The convicts on board the Albemarle, during the passage, attempted to seize on the ship, and the ringleader, having knocked down a centinel, and seized his sword, got on the quarter-deck, and was going to kill the seaman at the helm; but the master of the ship, hearing a noise, took up a blunderbuss, which was loaded, and discharged it at the villain, who finding himself wounded, dropped the sword and ran away. Many of the convicts had got their irons off, and were rushing aft for the quarter-deck; but, on seeing their leader wounded, they ran forward and hid themselves, so that the whole business was put an end to in a few minutes.
After a short conversation amongst the officers, two of the ringleaders were hanged, and two seamen, who had furnished the convicts with knives, and who were to have conducted the ship to America after all the officers and ship’s company, with the soldiers, had been put to death, were landed at Madeira, in order that they might be sent to England: they were both Americans, and one of them had a superficial knowledge of navigation.

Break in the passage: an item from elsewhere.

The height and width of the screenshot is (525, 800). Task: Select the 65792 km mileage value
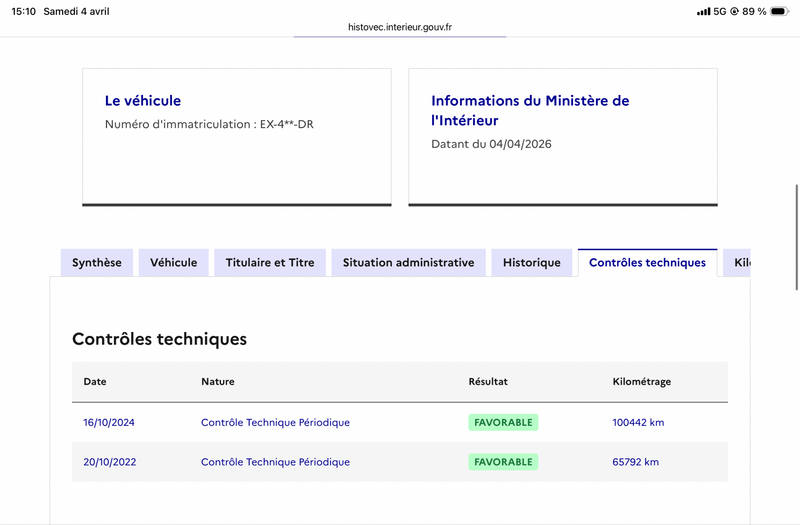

The Admiral Barrington arrived on the 16th of October. This ship brought out a captain, three noncommissioned officers, and twenty-four privates of the New South Wales corps, with two hundred and sixty-four male convicts: four women came out with their husbands, who were convicts, and two children. Ninety-seven were sick on board this ship.
The whole number of convicts embarked on board the ten transports, including thirty in the Gorgon, were one thousand six hundred and ninety-five males, sixty-eight females, and eleven children; of whom, one hundred and ninety-four males, four females, and one child died on the passage.
What provisions were in the store, added to those which were brought out in these transports, would not furnish many months provisions for this colony; Governor Phillip, therefore, took the Atlantic into the service as a naval transport.
The Lieutenant-Governor of Norfolk Island, Captain Paterson, of the New South Wales corps, with part of his company, twenty-nine marines who had been discharged to become settlers; several convicts, whose time of transportation being expired, were admitted as settlers, with thirty-three male, and twelve female convicts, and a considerable quantity of stores and provisions were embarked on board the Atlantic, for Norfolk Island, under the direction of Lieutenant Bowen, as naval agent; who, after landing what he had on board for the island, had orders to proceed to Calcutta, where he was to load with provisions for the colony.